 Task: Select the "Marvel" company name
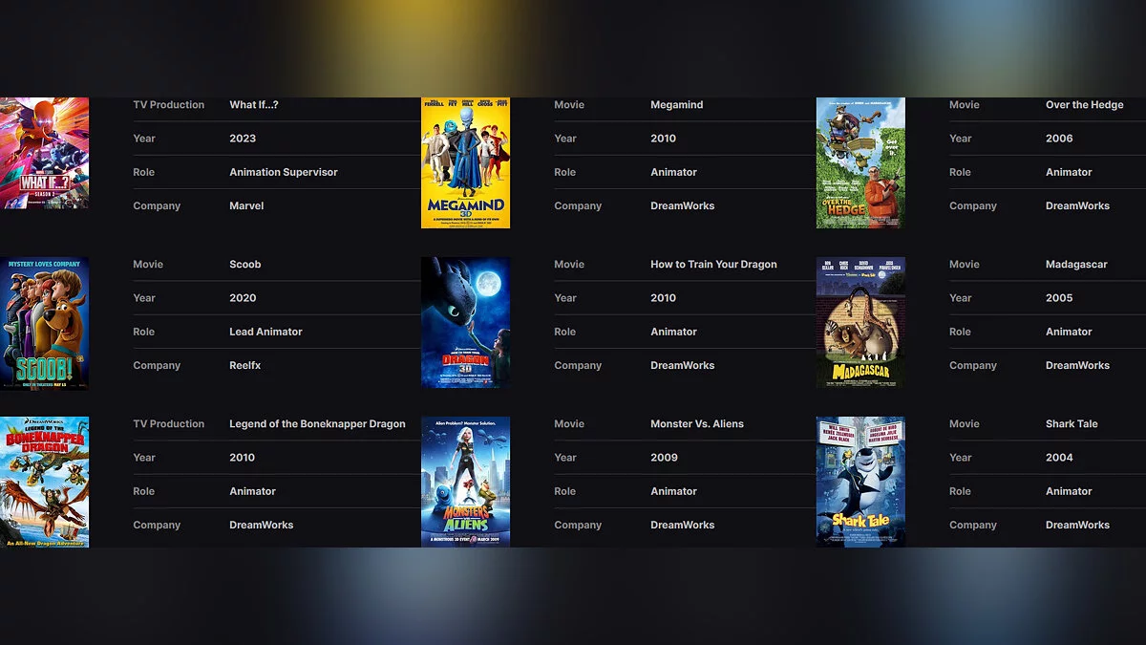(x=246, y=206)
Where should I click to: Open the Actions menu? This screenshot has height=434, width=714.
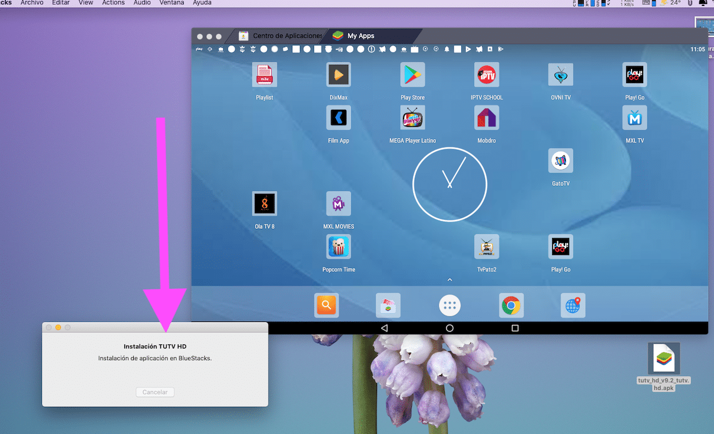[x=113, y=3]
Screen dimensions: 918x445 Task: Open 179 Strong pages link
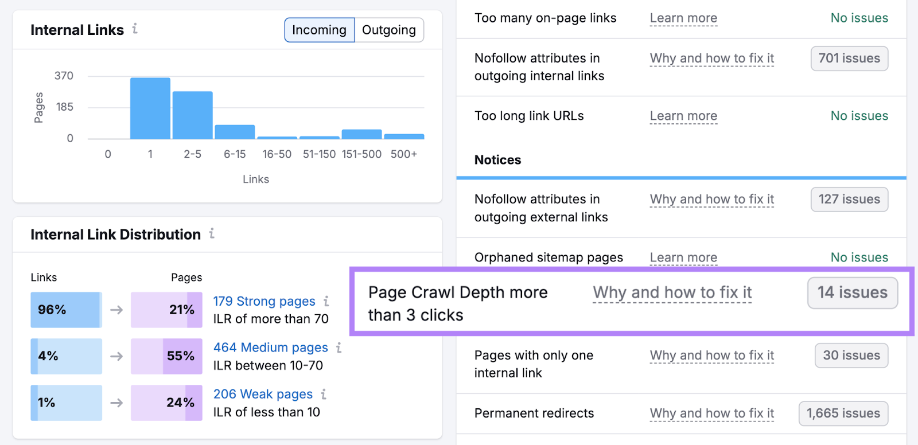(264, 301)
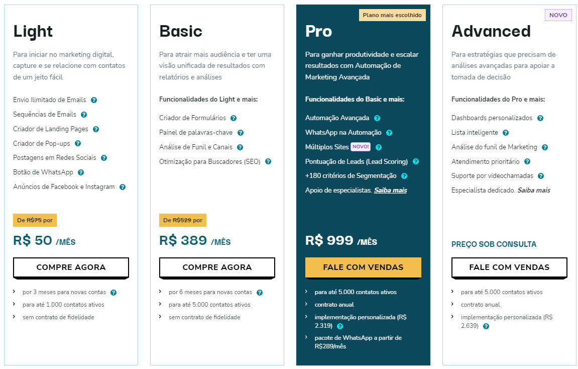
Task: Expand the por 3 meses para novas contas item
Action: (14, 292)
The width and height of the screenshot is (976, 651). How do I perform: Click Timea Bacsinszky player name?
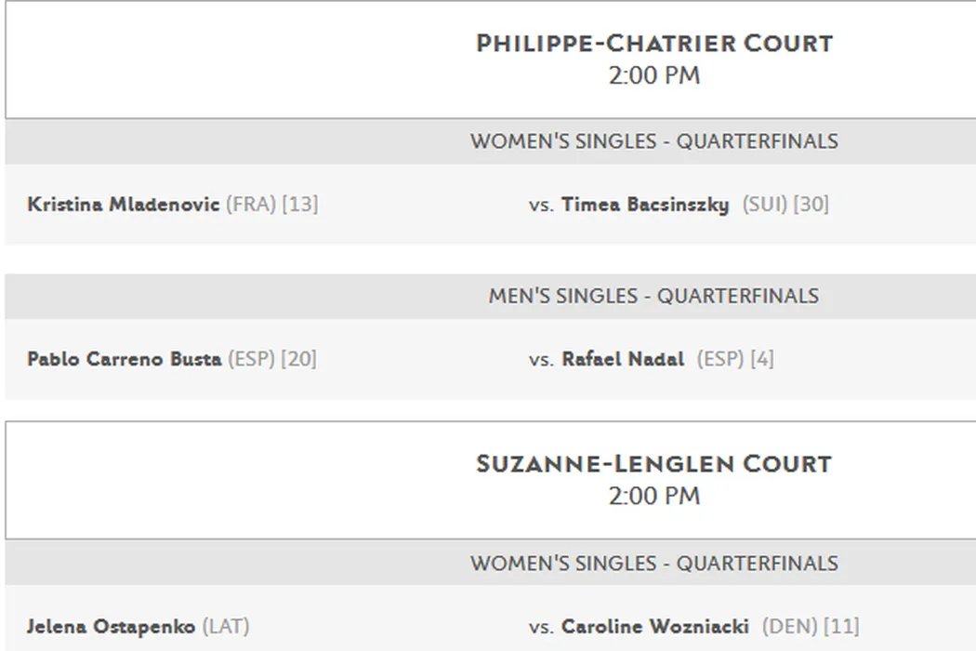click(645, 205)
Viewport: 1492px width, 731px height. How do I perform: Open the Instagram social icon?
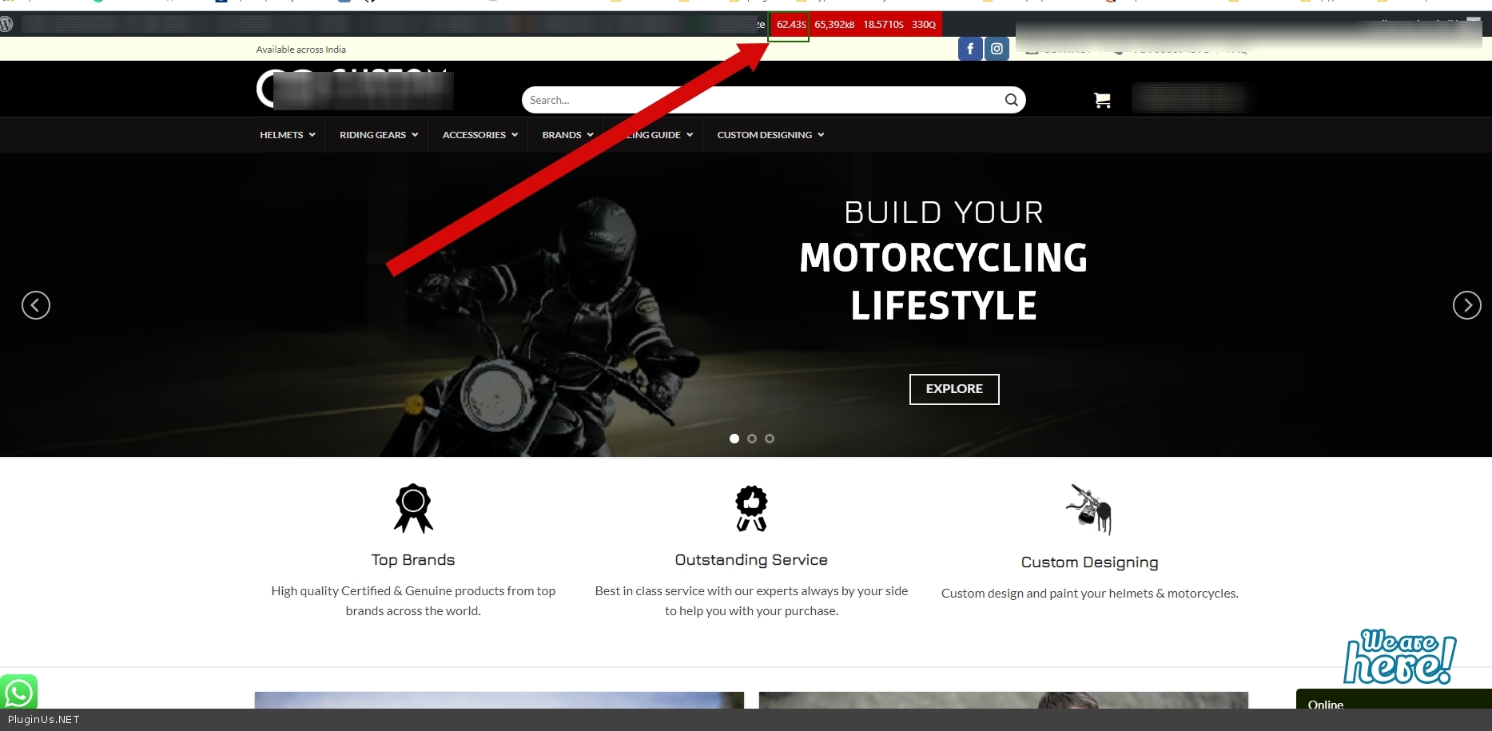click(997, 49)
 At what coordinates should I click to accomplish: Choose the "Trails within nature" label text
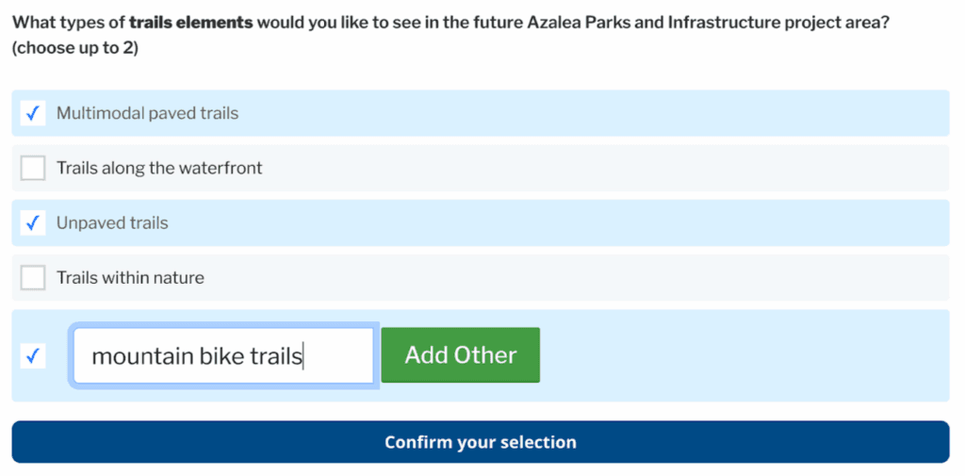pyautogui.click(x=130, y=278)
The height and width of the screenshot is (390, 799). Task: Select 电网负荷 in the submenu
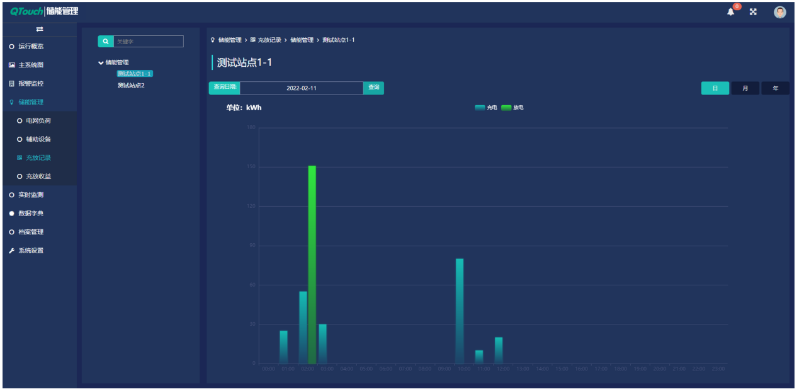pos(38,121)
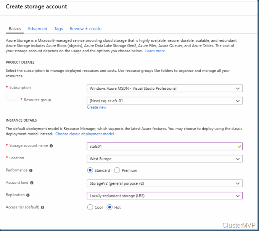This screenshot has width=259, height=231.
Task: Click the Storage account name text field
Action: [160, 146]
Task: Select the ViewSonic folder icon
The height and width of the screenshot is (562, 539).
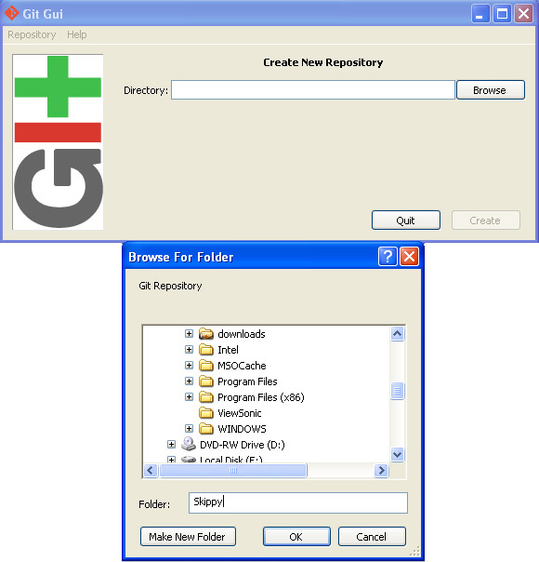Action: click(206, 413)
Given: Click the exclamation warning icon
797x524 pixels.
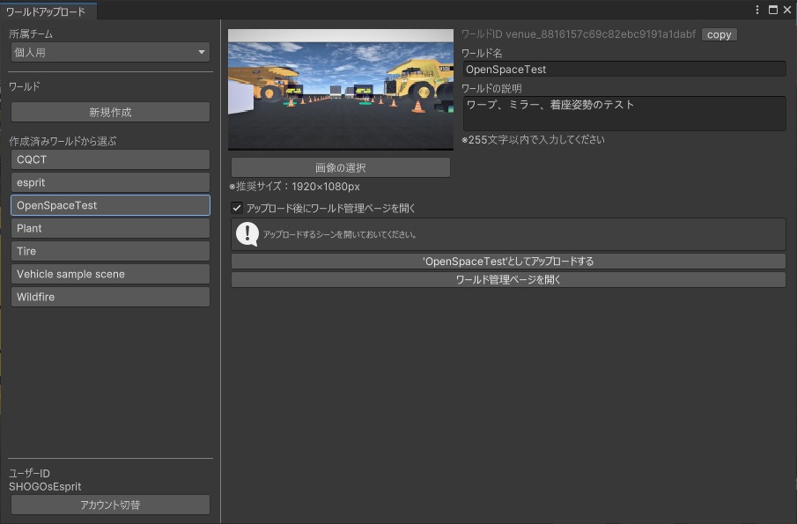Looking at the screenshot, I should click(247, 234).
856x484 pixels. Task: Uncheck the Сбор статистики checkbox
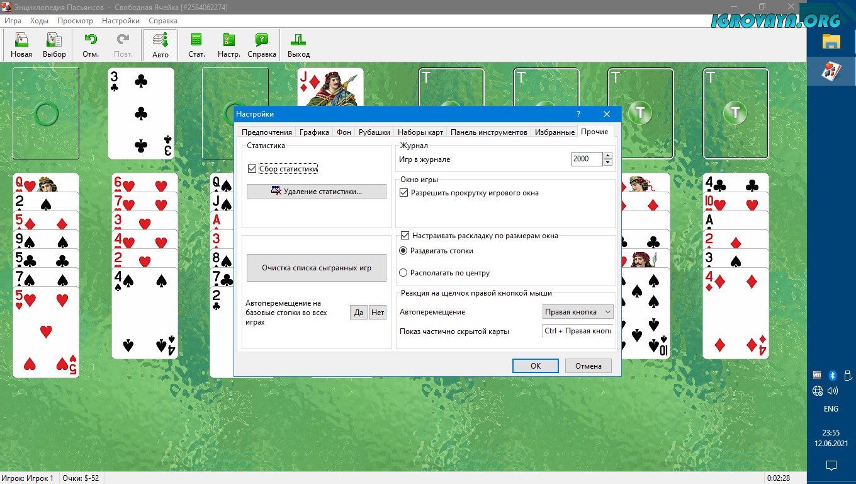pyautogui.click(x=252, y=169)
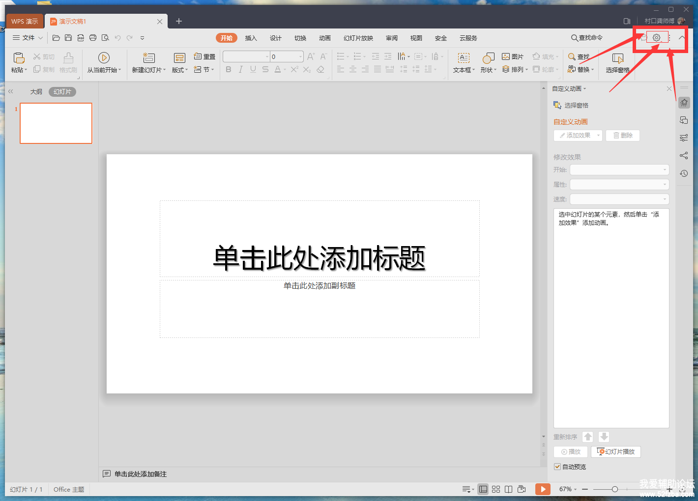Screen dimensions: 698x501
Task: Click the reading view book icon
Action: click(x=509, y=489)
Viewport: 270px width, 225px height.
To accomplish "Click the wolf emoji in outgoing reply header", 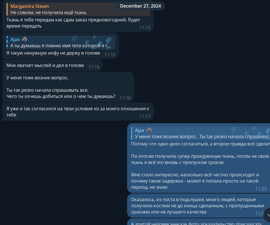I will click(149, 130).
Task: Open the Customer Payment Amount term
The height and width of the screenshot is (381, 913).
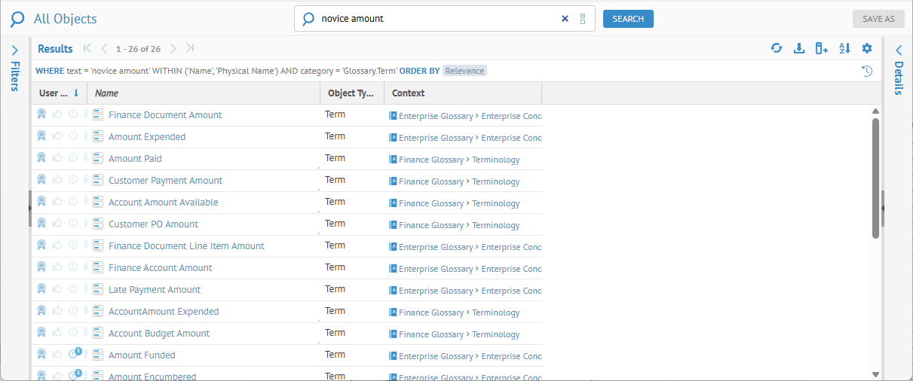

◆ What the task requires:
Give back exactly the lines above from the one with "The width and" through the one with "Task: Select the ViewSonic folder icon", both included. Pictures don't belong in the copy.

◆ Answer area:
The width and height of the screenshot is (976, 651). How do I perform: Click Timea Bacsinszky player name?
click(645, 205)
Viewport: 1492px width, 731px height. How do I perform: Open the Instagram social icon?
click(997, 49)
 At what coordinates should I click to accomplish: Choose the "Trails within nature" label text
pyautogui.click(x=130, y=278)
The height and width of the screenshot is (390, 799). Task: Select 电网负荷 in the submenu
pos(38,121)
This screenshot has width=259, height=231.
Task: Click the Storage account name text field
Action: [160, 146]
Task: Select the ViewSonic folder icon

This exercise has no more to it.